JOSEP MARIA MAINAT, singer, comedian, film director, television producer and writer, almost died last June.
That night, the 73-year-old diabetic slipped into a hypoglycaemic coma which the Catalan police, the Mossos d’Esquadra, believe was induced by an insulin injection.
Mainat, a young-looking septuagenarian, does not control his diabetes with insulin injections but takes two pills a day.
The only person who could have given him the insulin was seemingly Angela Dobrowolski Garrido, his 37-year-old German-Spanish wife whom he married in 2014 and who is the mother of his two youngest children, aged eight and four.
The house’s five security cameras show Dobrowolski – a medical student now in her last year – giving him two injections during the night.
The first, she told him, was testosterone and vitamins which he accepted and went back to sleep.
The second time, according to a report in El Pais, Dobrowolski was shown taking something from the fridge which the Mossos believe was insulin intended to provoke a lethal blood sugar drop.
Long after this fell dangerously low, his wife called the emergency services and his children gave him ice cream and Coca Cola, allegedly against their mother’s wishes, as they waited for paramedics to arrive.
Police investigators learnt that the couple were in the midst of separation proceedings and Dobrowolski discovered that were they to divorce, she would be excluded from the multi-million inheritance that would be hers were Mainat to die.
The Mossos arrested but later released Dobrowolski in August.
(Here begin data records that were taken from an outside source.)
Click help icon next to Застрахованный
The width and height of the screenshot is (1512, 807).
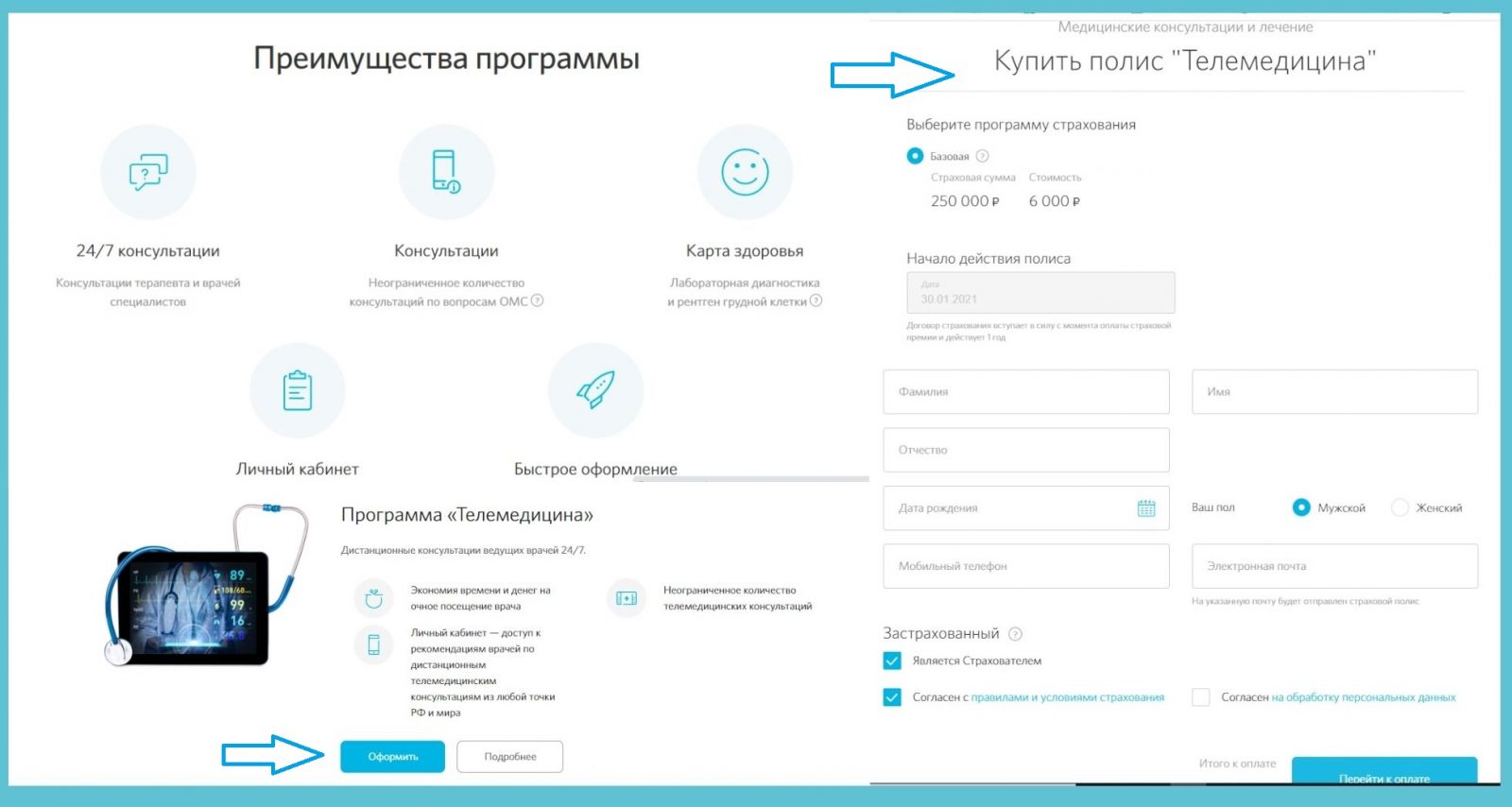(x=1016, y=634)
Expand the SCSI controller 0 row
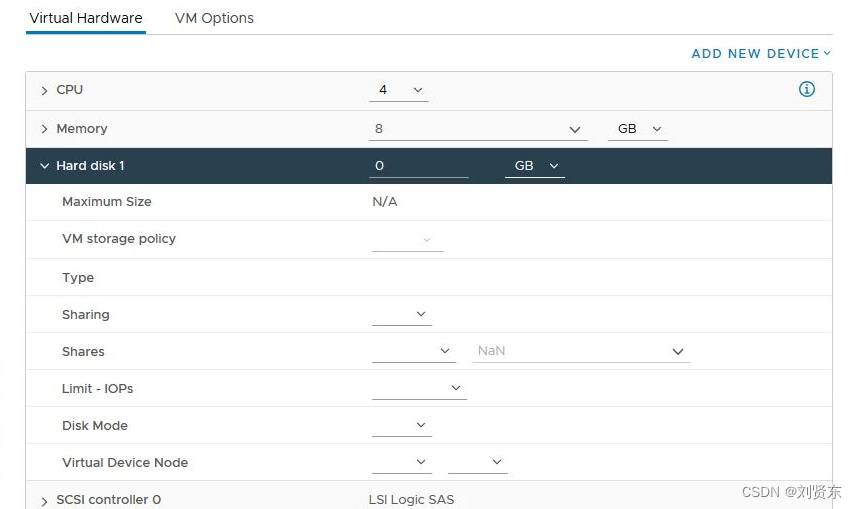The height and width of the screenshot is (509, 857). click(x=44, y=501)
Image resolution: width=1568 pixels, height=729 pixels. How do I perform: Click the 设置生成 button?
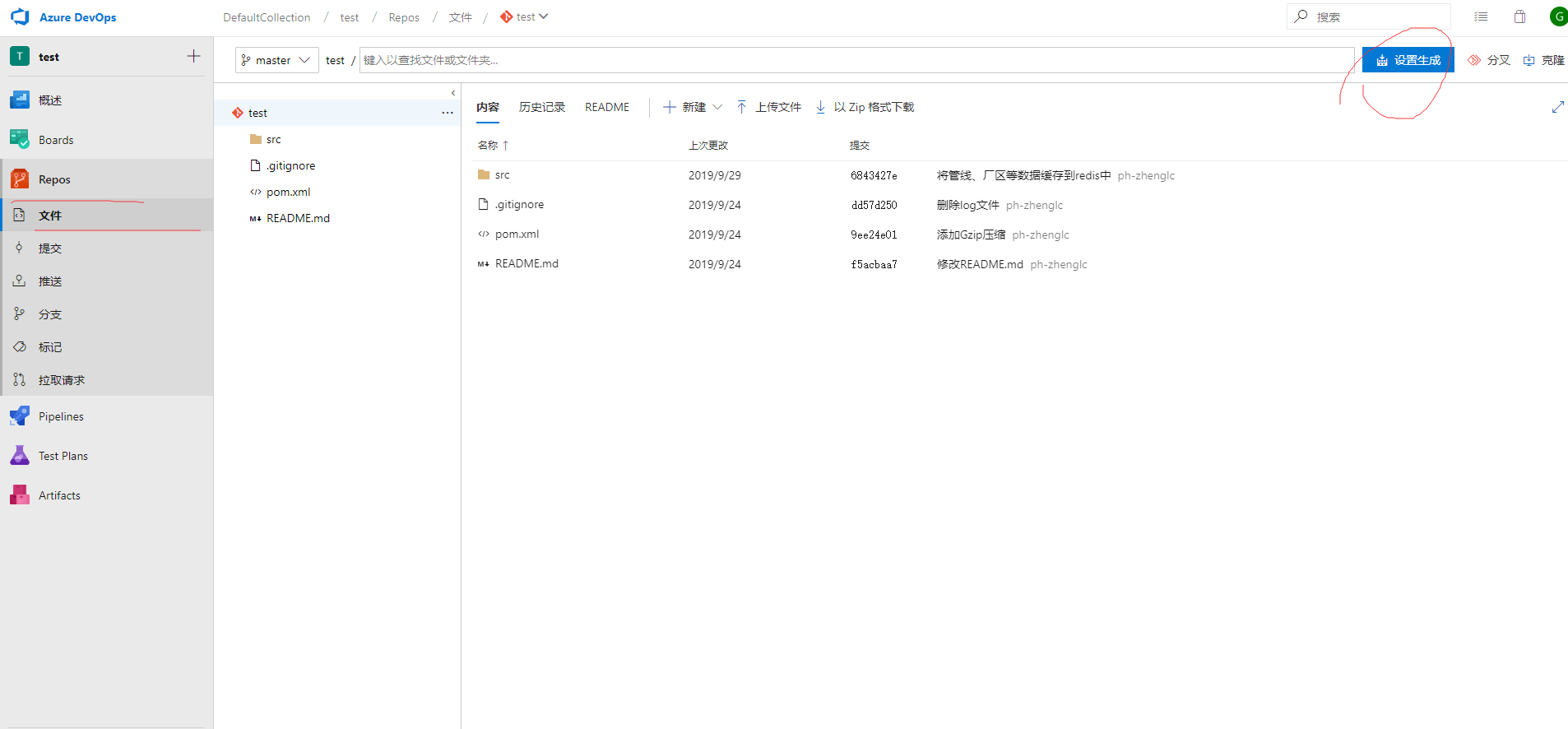click(1408, 60)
In a possible parting shot, she recently filed two complaints of ill-treatment against her husband, requesting a protection order that the courts turned down.
Meanwhile, legal and medical experts explained that it will be difficult to bring prove that Dobrowolski attempted to kill her husband.
Insulin leaves no trace and analyses cannot demonstrate that it has been injected, they pointed out.